Les pauvres doutent, se sentent coupables – Bebe Chow en est la plus parfaite illustration – tandis que les riches ne doutent jamais de faire le Bien, ni même de ce qu’est le Bien. Quand ils sont bousculés dans leurs certitudes, ils ripostent durement et tuent dans l’œuf la moindre remise en question d’eux-mêmes. Le reste du temps, un angélisme absolu est à l’œuvre…sur fond de mépris social lui aussi absolu.

« C’était, du moins selon les limites de son imagination, une vie parfaite à un endroit parfait. Tout le monde avait cette impression à Shaker Heights. Alors quand le monde extérieur s’est avéré moins parfait – comme lorsque Brown v. Board a provoqué un tollé, que les usagers de Monthomery ont boycotté les bus et que les Neuf de Little Rock allaient à l’école sous une pluie d’insultes et de crachats – les habitants de Shaker, dont Caroline [la mère d’Elena], ont mis un point d’honneur à être au-dessus de tout cela. N’étaient-ils pas plus intelligents, plus raisonnables, plus réfléchis et prévenants, les plus riches, les plus éclairés ? N’était-ce pas leur devoir d’éclairer les autres ? L’élite n’avait-elle pas pour responsabilité de partager son bien-être avec les plus nécessiteux ? La propre mère de Caroline l’a toujours élevée dans le souci des gens dans le besoin : elle organisait des distributions de jouets à Noel, était membre de l’Association locale pour les enfants et a même supervisé la rédaction d’un livre de recettes de l’Association, dont les bénéfices étaient reversés à des œuvres caritatives »

◇ ◇ ◇ ◇ ◇

**Énoncé A:**
Modifiez les enregistrements, de la ligne contenant « You are a computer-use agent. 355x240 pixels. » jusqu'à la fin des enregistrements, en remplaçant « on-screen keyboard » par « virtual keyboard », et redonnez uniquement ces lignes sans les images, s'il vous plaît.
Ces enregistrements n'ont aucun lien avec la page.

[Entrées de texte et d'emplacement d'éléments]
◇ ◇ ◇ ◇ ◇

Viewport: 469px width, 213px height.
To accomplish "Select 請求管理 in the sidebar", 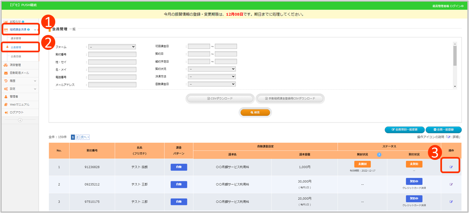I will click(16, 38).
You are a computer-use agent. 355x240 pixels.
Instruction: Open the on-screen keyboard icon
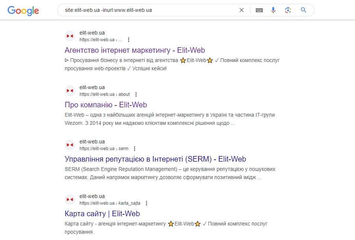[x=259, y=10]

◇ ◇ ◇ ◇ ◇

**Énoncé B:**
Recopiez fidèlement tout le passage de la page, depuis « Les pauvres doutent, se » jusqu'à « lui aussi absolu. ».

**Résultat A:**
You are a computer-use agent. 355x240 pixels.
Instruction: Open the virtual keyboard icon
[x=259, y=10]

**Résultat B:**
Les pauvres doutent, se sentent coupables – Bebe Chow en est la plus parfaite illustration – tandis que les riches ne doutent jamais de faire le Bien, ni même de ce qu’est le Bien. Quand ils sont bousculés dans leurs certitudes, ils ripostent durement et tuent dans l’œuf la moindre remise en question d’eux-mêmes. Le reste du temps, un angélisme absolu est à l’œuvre…sur fond de mépris social lui aussi absolu.